Local anesthesia is an indispensable aid in a dentist’s practice and, from a purely pharmacological point of view, it stands out positively for efficacy and safety.
In some cases, however, conventional anesthetic infiltration techniques result in difficulties linked to control of the syringe and to the diffusion of the solution within delicate spaces of the skull. This can lead to the occurrence of even significant complications, which can lead to various consequences, starting from the interruption of the planned dental procedure.
The abducens consists of the sixth pair of cranial nerves and, unlike the trigeminal nerve, whose terminal branches are the target of local dental anesthesia, it is made up of exclusively motor fibers. The nerve controls the movement of the lateral rectus muscle which, by contracting, rotates the eyeball outwards on the horizontal plane; a movement that in fact, similarly to what it is called for limbs, is defined as abduction.

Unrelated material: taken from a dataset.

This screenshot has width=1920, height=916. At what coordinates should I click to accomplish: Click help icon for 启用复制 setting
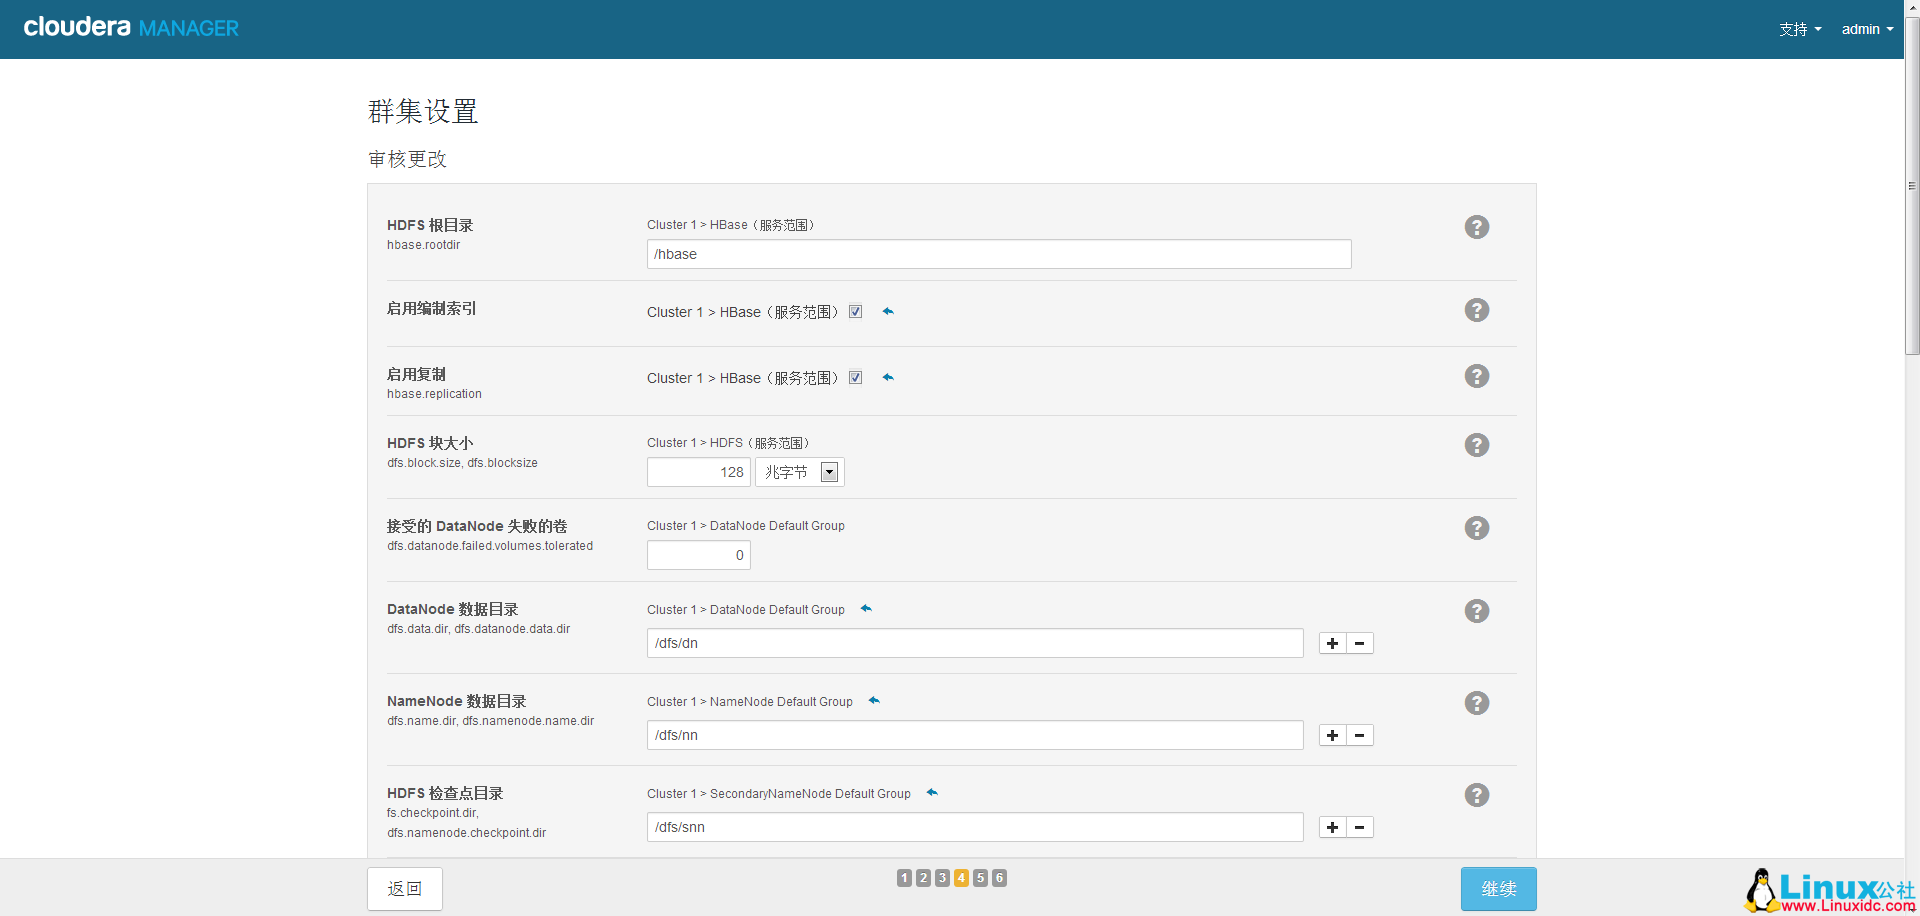pos(1476,376)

Since the nerve conduction system is completely analogous, the somatic motor fibers can be the target of local anesthesia as much as the trigeminal sensitive ones.
The onset of paralysis consists of weakness or functional deficit at the muscle level and can occur on a pathological, idiopathic or, precisely, iatrogenic basis.
Paralysis of the abductor nerve, albeit rarely, can occur in iatrogenic form as a complication of local dental anesthesia maneuvers. In particular, the procedures at greatest risk are the Inferior alveolar nerve block (45.8%), and the posterior superior alveolar nerve block (40.3%).
Local anesthesia and complications to the abducens nerve
Clinically, paralysis occurs with the onset of diplopia and strabismus, determined by a blocked ipsilateral abduction, possibly associated with vertigo. Since it is a pharmacological and non-trauma based complication, it is characterized by constant transience, which normally follows the effective range of the local anesthetic. Rarely, cases require an ophthalmologist’s consultation. An intervention will however, mostly relieve symptoms. In most cases, it will be sufficient for the dentist to reassure the patient and monitor the latter during the postoperative period.
From an anatomical point of view, the path of the abducens nerve should actually be protected against this type of involvement. Some authors have proposed plausible theories about this.
One of these theories involves involuntary administration through the internal maxillary artery, which is followed by a spread across the vascularization area, up to the middle meningea and, via the anastomotic route, to the tear duct.
More likely is the theory that envisages intravenous diffusion, starting from the pterygoid plexus, up to the cavernous sinus; the nerve would be exposed to this complication precisely at the level of its intracavernous tract.
Considering the nerve path, the diffusion of the anesthetic solution through the pterygopalatine fossa and the lower orbital fissure, up to the apex of the orbital cavity, where the nerve runs, can also be hypothesized. Involvement from the major palatal canal is more difficult, given the distance of the nerve; this could become likely in the presence of anatomical variations.